Kita ambil contoh tentang masalah
ketidakmampuan generasi milenial membeli rumah. Permasalahan ini harus kita
lihat kondisi ekonomi politik yang melekat struktur ekonomi dan sosial
masyarakat saat ini dengan pertanyaan kritis sebagai berikut : Apakah generasi
milenial dapat mengakses pendidikan tinggi sebagaimana generasi sebelumnya?
Jika jawabannya adalah ya apakah biaya pendidikan tinggi masih masuk akal
dengan adanya pencabutan subsidi pendidikam yang terjadi di berbagai negara di
dunia termasuk Indonesia?
Masalah lain yang terkait dengan
ketidakmampuan generasi milenial membeli rumah tersebut bisa juga kita perdalam
lagi dengan pertanyaan berikutnya : apakah upah minimum yang diterima generasi
milenial mampu mengimbangi biaya hidup yang semakin tahun semakin membengkak?
Bagaimana dengan biaya pelayanan kesehatan saat ini? Apakah mahalnya akses
kesehatan mempengaruhi daya beli yang dimiliki generasi milenial?
Tentu banyak hal yang bisa jadi
pertimbangan dalam menganalisis masalah generasi milenial (sekaligus dicari
solusinya) daripada sekedar menyebut generasi milenial lebih memilih liburan
dibanding membeli rumah.
Contoh lain tentang masalah
generasi milenial yang suka berpindah pekerjaan harusnya kita lihat juga
dengan pertanyaan kritis. Dari sisi regulasi tenaga kerja misalnya : Apakah
sistem tenaga kerja kontrak dan outsourcing yang banyak digunakan perusahaan
membuat generasi milenial tidak mempunyai kepastian akan karirnya sehingga
mereka mudah bosan? Apakah upah lembur mereka dibayar saat mereka bisa
menentukan sendiri jam bekerja mereka sebagaimana menjadi tren korporasi saat
ini?
Akan sangat banyak yang bisa
digali dari pertanyaan-pertanyaan kritis tersebut alih-alih menyebut generasi
milenial adalah generasi yang mudah bosan dengan pekerjaan dan tidak peduli
dengan perusahaan tempat mereka bekerja.
Kembali ke permasalahan awal,
bisakah kita berharap pada politisi-politisi di pemilu besok yang mengatakan
bahwa mereka perwakilan generasi milenial? Saya sendiri pesimis karena kampanye
yang ditampilkan saat ini masih sekedar pencitraan saja tanpa menyangkut substansi
permasalahan generasi milenial itu sendiri.

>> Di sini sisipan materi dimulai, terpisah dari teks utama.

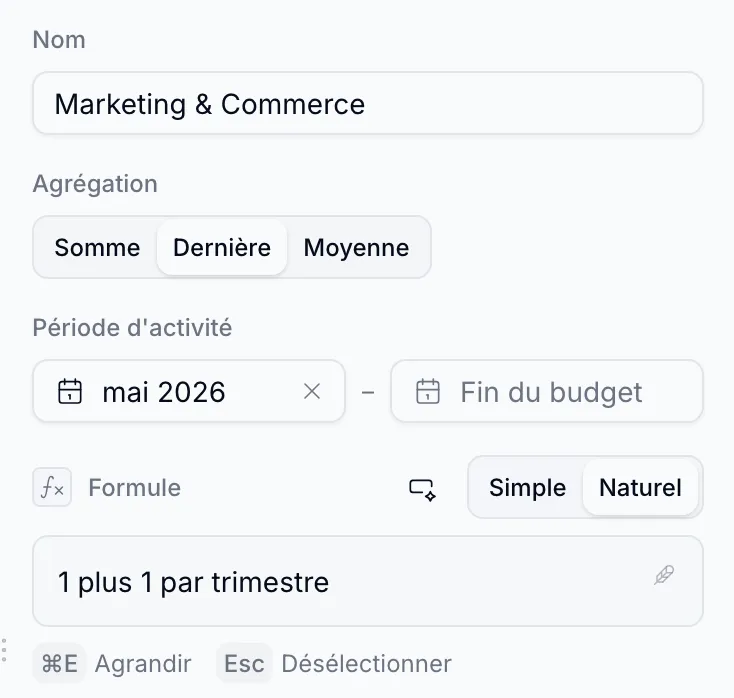This screenshot has width=734, height=698.
Task: Click the feather icon in formula box
Action: tap(664, 575)
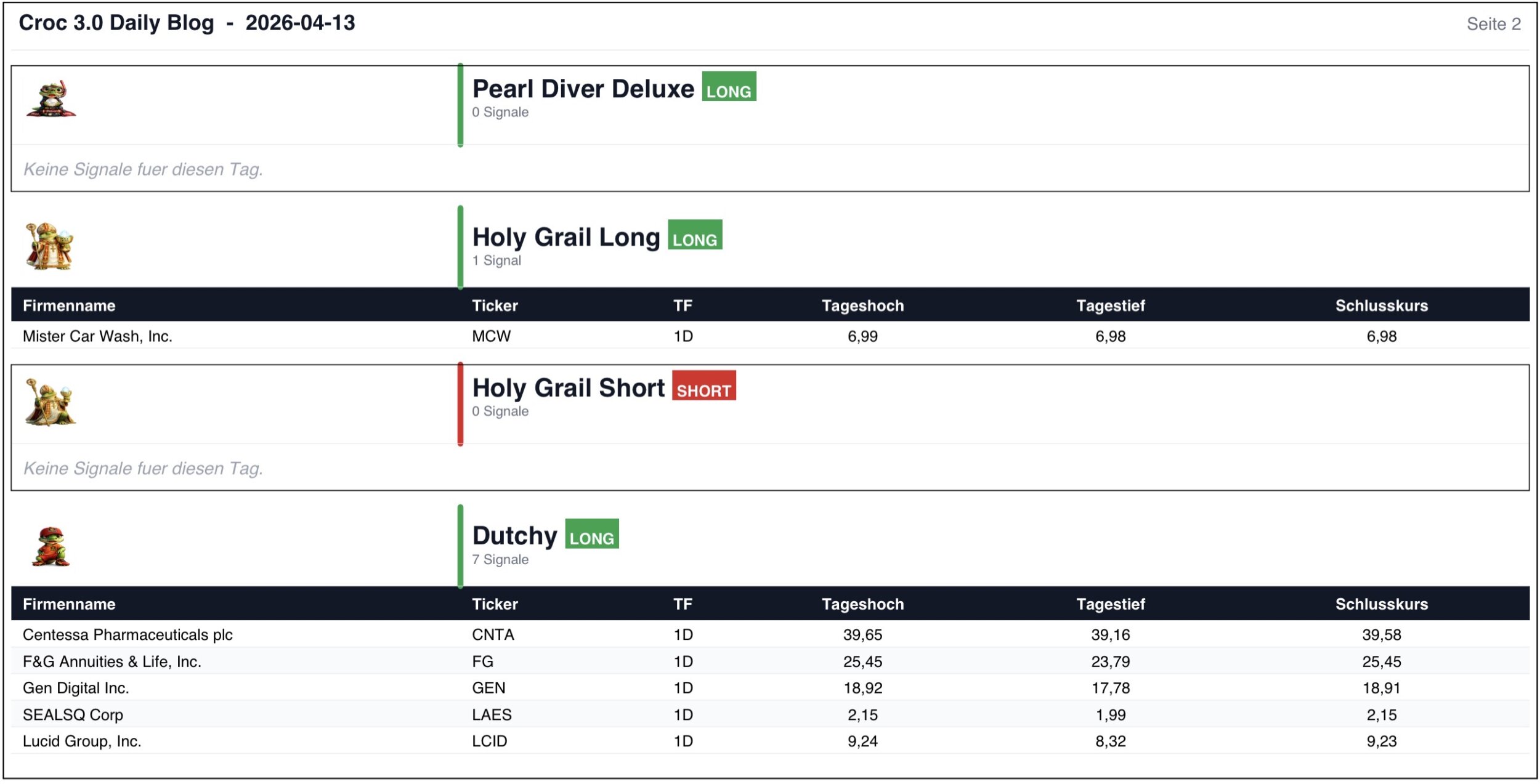This screenshot has width=1540, height=784.
Task: Click the Croc 3.0 Daily Blog title
Action: [116, 23]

Meski begitu tetaplah harus
dilakukan kritik dan pengangkatan wacana yang lain di arena politik ini, sebab
bersikap masa bodoh terhadap politik adalah politik yang naif menurut saya. Di
sisi lain proses penyadaran pentingnya kesejahteraan dan keadilan sosial masih
harus menempuh jalan panjang.
Kondisi ini menjadikan generasi
milenial adalah generasi yang mempunyai banyak tantangan namun juga potensi
yang besar untuk mengatasinya. Bukankah generasi milenial atau generasi muda
adalah cerminan wajah masa depan suatu bangsa?
Terakhir kita patut menjadi
kritis dengan wacana yang tampak netral namun sejatinya sebuah praktek dari
ideologi pasar dimana permasalahan sosial (dalam hal ini generasi milenial)
disempitkan menjadi problem individu belaka.